[Data excerpts]
□ □ □ □ □ □ □

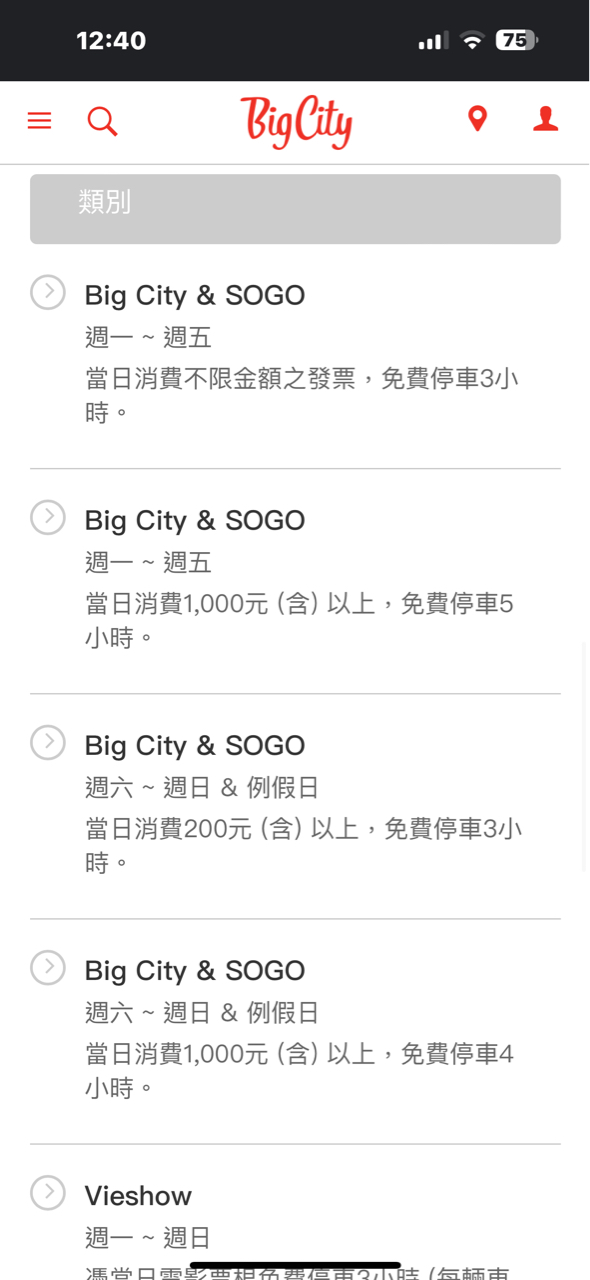Open the location pin icon
The height and width of the screenshot is (1280, 590).
pyautogui.click(x=478, y=120)
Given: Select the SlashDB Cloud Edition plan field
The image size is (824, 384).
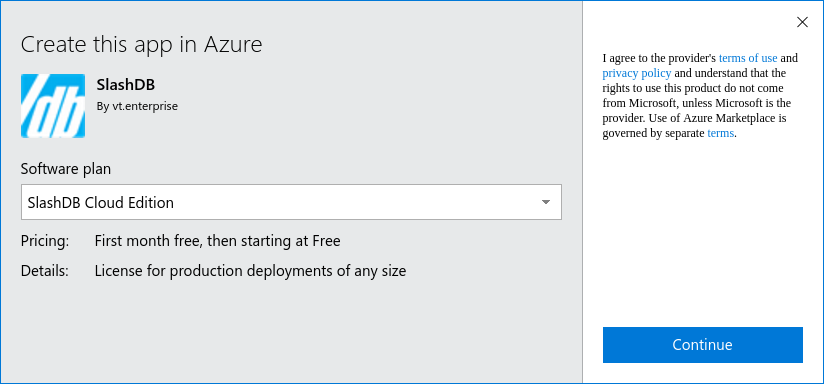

□ □ □ □ □ □ □

* _About this exercise_
Only the lines from the line with "Given: Select the" through the end of the records belong in your copy. Repeat them exactly, without pictures.

* _Task result_
Given: Select the SlashDB Cloud Edition plan field
The image size is (824, 384).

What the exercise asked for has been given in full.